Records shown: Begin

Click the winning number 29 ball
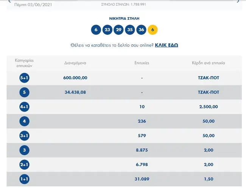246x188 pixels. [119, 30]
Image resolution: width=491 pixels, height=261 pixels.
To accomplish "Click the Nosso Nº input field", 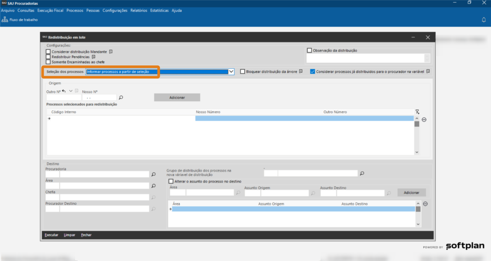I will coord(99,98).
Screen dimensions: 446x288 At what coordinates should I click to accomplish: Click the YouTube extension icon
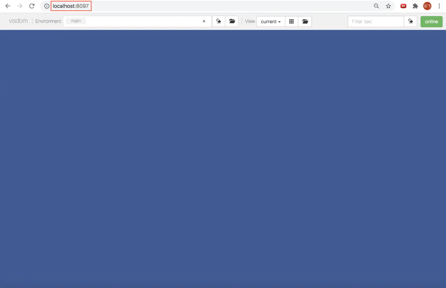coord(403,6)
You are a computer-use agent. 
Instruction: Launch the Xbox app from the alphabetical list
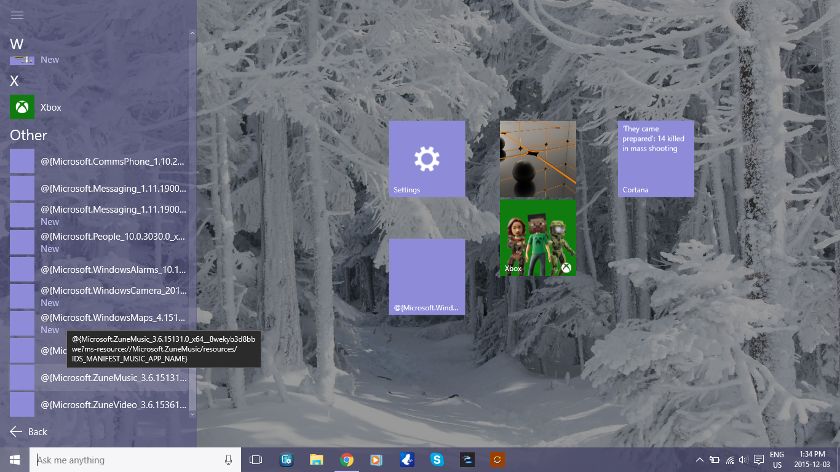(51, 107)
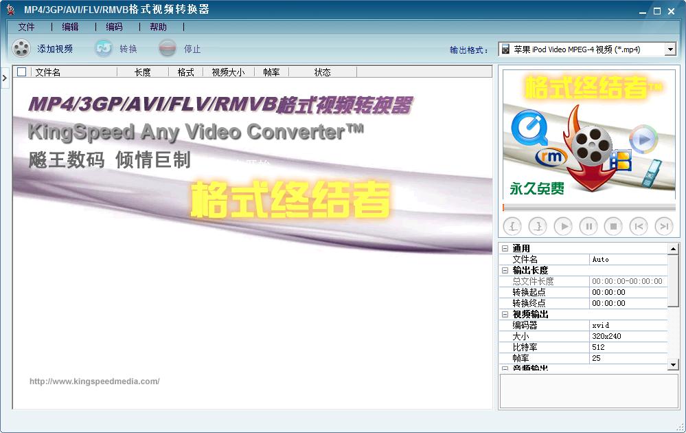Click the jump-to-beginning playback icon
The image size is (686, 433).
(x=637, y=225)
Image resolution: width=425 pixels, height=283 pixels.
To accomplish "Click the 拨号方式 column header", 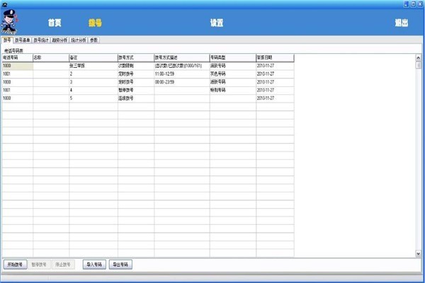I will (x=135, y=57).
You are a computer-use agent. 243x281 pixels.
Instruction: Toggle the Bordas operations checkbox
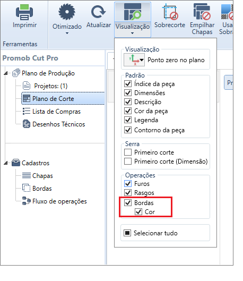pyautogui.click(x=128, y=203)
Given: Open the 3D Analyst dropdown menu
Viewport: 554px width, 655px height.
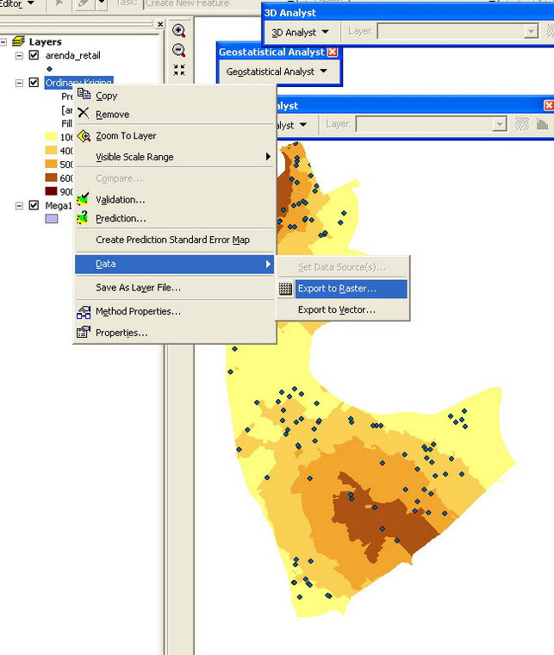Looking at the screenshot, I should [x=300, y=32].
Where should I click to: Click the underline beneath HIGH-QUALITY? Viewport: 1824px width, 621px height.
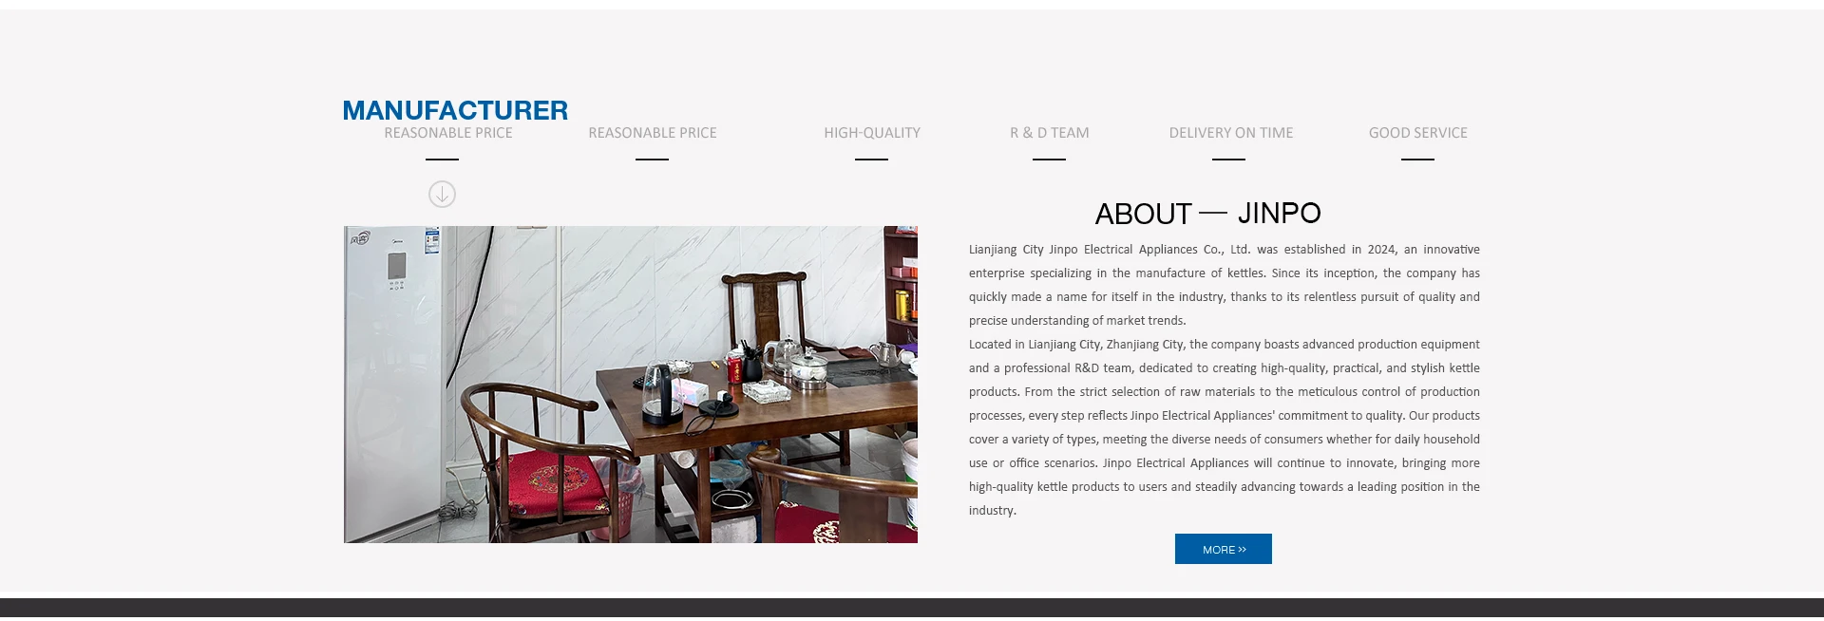click(871, 160)
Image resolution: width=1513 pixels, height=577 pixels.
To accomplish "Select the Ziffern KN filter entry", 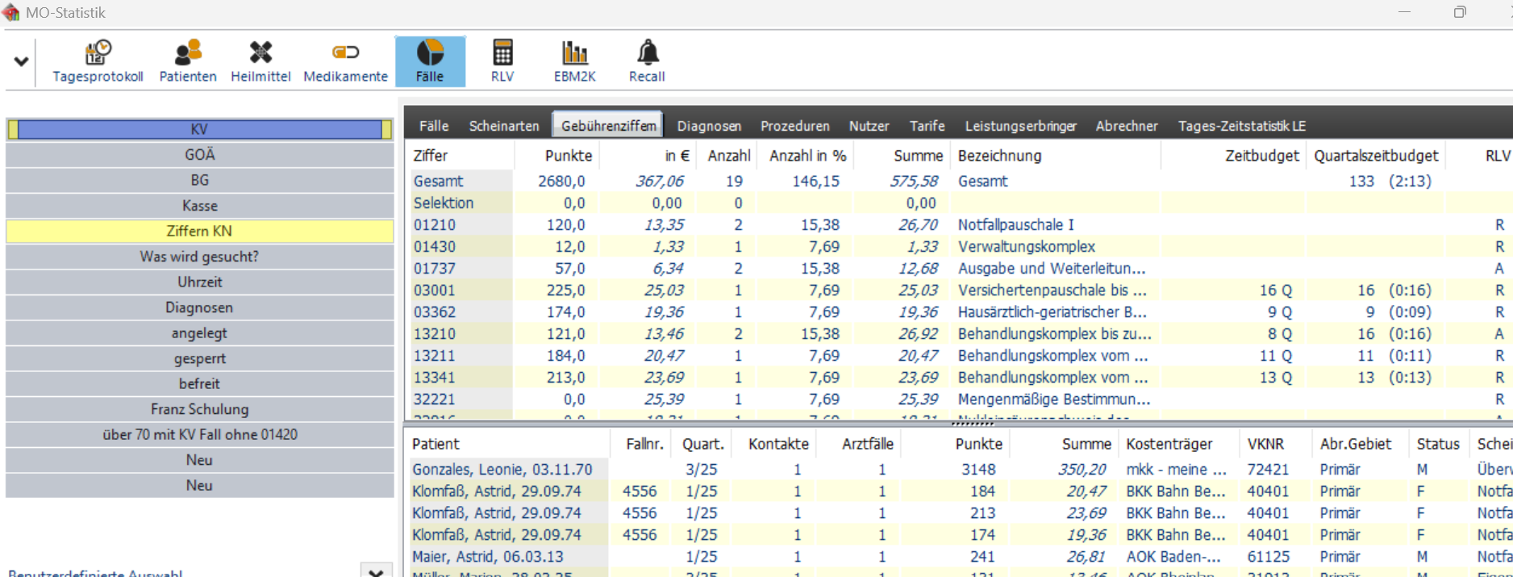I will [x=199, y=232].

Records shown: End

### About this exercise
Copy out each line carrying the string "agent" from the data.

### Response
You are a computer-use agent. 
You are a computer-use agent. 243x281 pixels.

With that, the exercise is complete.